Aquila is an exploration and development stage company focusing on the Back Forty Project in Menominee County, Michigan. More information about Aquila and the Back Forty Project can be found on the Company's website at [ www.aquilaresources.com ].

This press release contains certain forward-looking statements. In certain cases, forward-looking statements can be identified by the use of words such as "plans", "expects" or "does not anticipate", or "believes", or variations of such words and phrases or statements that certain actions, events or results "may", "could", "would", "might" or "will be taken", "occur" or "be achieved". Forward-looking statements involve known and unknown risks, uncertainties and other factors which may cause the actual results, performance or achievements of the Company to be materially different from any future results, performance or achievements expressed or implied by the forward-looking statements. Such factors include, among others, risks related to international operations; risks related to joint venture operations; actual results of current exploration activities; changes in project parameters as plans continue to be refined, future prices of resources; possible variations in reserves, grade or recovery rates, accidents, labour disputes and other risks of the mining industry; and delays in obtaining governmental approvals or financing or in the completion of development or construction activities.
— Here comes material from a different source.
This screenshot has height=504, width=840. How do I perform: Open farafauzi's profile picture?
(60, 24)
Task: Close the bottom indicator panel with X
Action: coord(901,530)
Although the Company has attempted to identify important factors that could cause actual actions, events or results to differ materially from those described in forward-looking statements, there may be other factors that cause actions, events or results to differ from those anticipated, estimated or intended. There can be no assurance that forward-looking statements will prove to be accurate, as actual results and future events could differ materially from those anticipated in such statements. Accordingly, readers should not place undue reliance on forward-looking statements.